Un agente de Policía en la entrada de la Audiencia Nacional, donde se ha celebrado el juicio
Los dos jefes del frente de cárceles yihadista son condenados a 7 años y medio de prisión
Los acusados fueron absueltos hasta en dos ocasiones en juicios que tuvieron que repetirse
Dos de los tres yihadistas acusados de formar el llamado frente de cárceles han sido condenados por la Audiencia Nacional a 7 años y medio de prisión por un delito de captación y adoctrinamiento terrorista con la circunstancia agravante de reincidencia. El tercer acusado ha sido absuelto de estos delitos.
Mohamed El Gharbi y a Karim Abdeselam Mohamed tendrán que pagar una multa de 1.800 euros y permanecerán en libertad vigilada por tiempo de diez años después de que cumplan la pena de prisión.
Esta es la tercera vez que se dicta sentencia sobre estos acusados ya que los dos juicios anteriores, celebrados en octubre de 2022 y marzo de 2023, fueron anulados por defectos de forma ya que, según la Fiscalía, los hechos probados en la sentencia no se correspondían con la calificación jurídica de los mismos.
Durante el tercer juicio, celebrado el pasado mes de enero, los investigadores declararon que los acusados habían constituido un 'frente de cárceles' para que los demás presos yihadistas encarcelados en prisiones españolas mantuvieran un vínculo y se preparasen para volver a la actividad terrorista al salir de prisión.
Para ello, establecieron un sistema de entrega de cartas hasta en 20 prisiones españolas a través de terceros presos ya que los acusados se encontraban en el Fichero de Internos de Especial Seguimiento (FIES) y, por lo tanto, se revisaban sus cartas.
A través de esas cartas, daban instrucciones al resto de presos y les conminaban a llevar a cabo el llamado «programa patio» que consistía en salir al patio únicamente para rezar, hacer deporte y leer el Corán sin mezclarse con presos condenados por otro tipo de delitos.
La sentencia destaca que pretendían formar «un grupo compacto que lucharía en favor del terrorismo islámico en cualquier forma y lugar tanto dentro como fuera de prisión».
Igualmente decidieron aleccionar, radicalizar y atraer a nuevos adeptos a su ideario violento mediante la creación y difusión de mensajes y consignas relacionados con los postulados de Daesh.
Mohamed El Gharbi fue detenido el 15 de diciembre por la Policía búlgara cuando trataba de llegar a Turquía para entrar en Siria y unirse a Daesh como combatiente.
Tras su extradición a España desde Bulgaria ingresó en prisión el 23 de enero de 2015 para cumplir una condena de ocho años de cárcel por integración en organización terrorista.
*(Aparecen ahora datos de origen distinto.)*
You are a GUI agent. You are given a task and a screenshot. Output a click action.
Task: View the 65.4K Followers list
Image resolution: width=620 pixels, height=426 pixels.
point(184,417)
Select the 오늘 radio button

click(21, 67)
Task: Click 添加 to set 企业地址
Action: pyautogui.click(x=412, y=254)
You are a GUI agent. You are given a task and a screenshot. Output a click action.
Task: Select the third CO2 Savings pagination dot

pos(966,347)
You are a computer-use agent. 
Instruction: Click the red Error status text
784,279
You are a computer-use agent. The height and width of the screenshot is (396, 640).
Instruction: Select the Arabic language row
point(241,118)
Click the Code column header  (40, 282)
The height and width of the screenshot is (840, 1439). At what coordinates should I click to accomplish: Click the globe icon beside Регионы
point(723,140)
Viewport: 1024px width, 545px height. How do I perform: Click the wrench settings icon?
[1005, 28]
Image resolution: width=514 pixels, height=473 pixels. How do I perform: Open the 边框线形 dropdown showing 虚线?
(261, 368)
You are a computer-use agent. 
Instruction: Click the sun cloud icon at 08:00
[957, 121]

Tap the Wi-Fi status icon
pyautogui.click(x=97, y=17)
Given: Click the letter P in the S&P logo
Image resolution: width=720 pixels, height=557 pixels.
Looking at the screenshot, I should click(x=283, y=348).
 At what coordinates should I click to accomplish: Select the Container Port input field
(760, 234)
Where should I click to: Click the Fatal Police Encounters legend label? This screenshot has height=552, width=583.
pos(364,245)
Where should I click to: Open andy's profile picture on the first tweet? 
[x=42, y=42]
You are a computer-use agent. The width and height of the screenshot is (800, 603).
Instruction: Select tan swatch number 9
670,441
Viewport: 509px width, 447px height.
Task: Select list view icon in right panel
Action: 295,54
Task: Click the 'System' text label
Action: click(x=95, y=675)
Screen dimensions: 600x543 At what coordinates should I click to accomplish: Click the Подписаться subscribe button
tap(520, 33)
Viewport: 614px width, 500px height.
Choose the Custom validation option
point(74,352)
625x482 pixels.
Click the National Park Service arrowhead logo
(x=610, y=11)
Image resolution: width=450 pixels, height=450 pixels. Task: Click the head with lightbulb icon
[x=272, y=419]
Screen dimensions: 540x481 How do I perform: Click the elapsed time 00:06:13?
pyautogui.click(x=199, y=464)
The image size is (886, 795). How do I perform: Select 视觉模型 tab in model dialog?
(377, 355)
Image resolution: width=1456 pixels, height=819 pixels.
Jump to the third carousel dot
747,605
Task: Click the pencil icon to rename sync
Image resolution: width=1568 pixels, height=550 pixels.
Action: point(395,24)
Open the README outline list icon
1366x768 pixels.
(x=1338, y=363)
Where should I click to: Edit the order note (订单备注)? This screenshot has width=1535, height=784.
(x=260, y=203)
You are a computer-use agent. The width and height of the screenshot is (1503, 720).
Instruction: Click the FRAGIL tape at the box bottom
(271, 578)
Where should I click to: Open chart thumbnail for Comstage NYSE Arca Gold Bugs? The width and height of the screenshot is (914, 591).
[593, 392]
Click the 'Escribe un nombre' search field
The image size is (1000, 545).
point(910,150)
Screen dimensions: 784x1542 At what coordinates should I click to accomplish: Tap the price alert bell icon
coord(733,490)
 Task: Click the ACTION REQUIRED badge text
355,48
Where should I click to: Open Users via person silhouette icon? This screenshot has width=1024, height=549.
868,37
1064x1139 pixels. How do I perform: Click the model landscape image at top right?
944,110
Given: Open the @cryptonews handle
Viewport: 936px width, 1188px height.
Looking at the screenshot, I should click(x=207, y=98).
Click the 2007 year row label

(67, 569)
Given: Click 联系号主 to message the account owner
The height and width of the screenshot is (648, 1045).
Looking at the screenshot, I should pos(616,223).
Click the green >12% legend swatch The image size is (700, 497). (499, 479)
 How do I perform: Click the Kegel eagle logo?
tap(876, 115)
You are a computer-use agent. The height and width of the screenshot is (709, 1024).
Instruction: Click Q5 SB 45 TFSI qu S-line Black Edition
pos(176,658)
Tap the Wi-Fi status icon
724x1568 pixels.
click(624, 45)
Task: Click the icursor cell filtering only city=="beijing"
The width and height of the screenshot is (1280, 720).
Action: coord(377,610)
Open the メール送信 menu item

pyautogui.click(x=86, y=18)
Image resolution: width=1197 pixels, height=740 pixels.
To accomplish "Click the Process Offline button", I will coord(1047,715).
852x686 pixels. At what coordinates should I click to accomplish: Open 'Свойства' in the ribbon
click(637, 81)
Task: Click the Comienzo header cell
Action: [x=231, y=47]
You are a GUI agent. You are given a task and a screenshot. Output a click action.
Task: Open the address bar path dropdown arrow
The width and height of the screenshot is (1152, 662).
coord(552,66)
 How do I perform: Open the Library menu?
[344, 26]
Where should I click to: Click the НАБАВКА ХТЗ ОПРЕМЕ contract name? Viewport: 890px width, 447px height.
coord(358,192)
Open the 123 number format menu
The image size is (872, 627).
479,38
A imagen y semejanza de ETA
El Gharbi coincidió en 2016 y 2018 en la prisión de Estremera (Madrid) con Abderrahmane T., otro de los acusados que permanece huido, y ya hablaron del «colectivo» para agrupar a todos los condenados por terrorismo yihadista e iniciaron una relación epistolar entre ellos y con otros internos a la que se unió Karim Abdeselam.
Además Abderrahmane T. mantenía informado a El Gharbi de la evolución de los que llamaba «frente de cárceles», su reivindicación de agrupar a los «presos políticos islamistas» en un módulo y que se les permitiera salir juntos al patio, "terminología que acogió por su relación en centros penitenciarios con internos condenados por su pertenencia a la organización terrorista ETA, relata la sentencia.
Agrega que Abderrahmane T. llegó a decirle que seguiría en la lucha «hasta conseguir la victoria o el martirio» y Mohamed El Gharbi se ofreció a participar en dicho plan y a buscar el apoyo de otros internos sumándoles a una especie de huelga o protesta colectiva.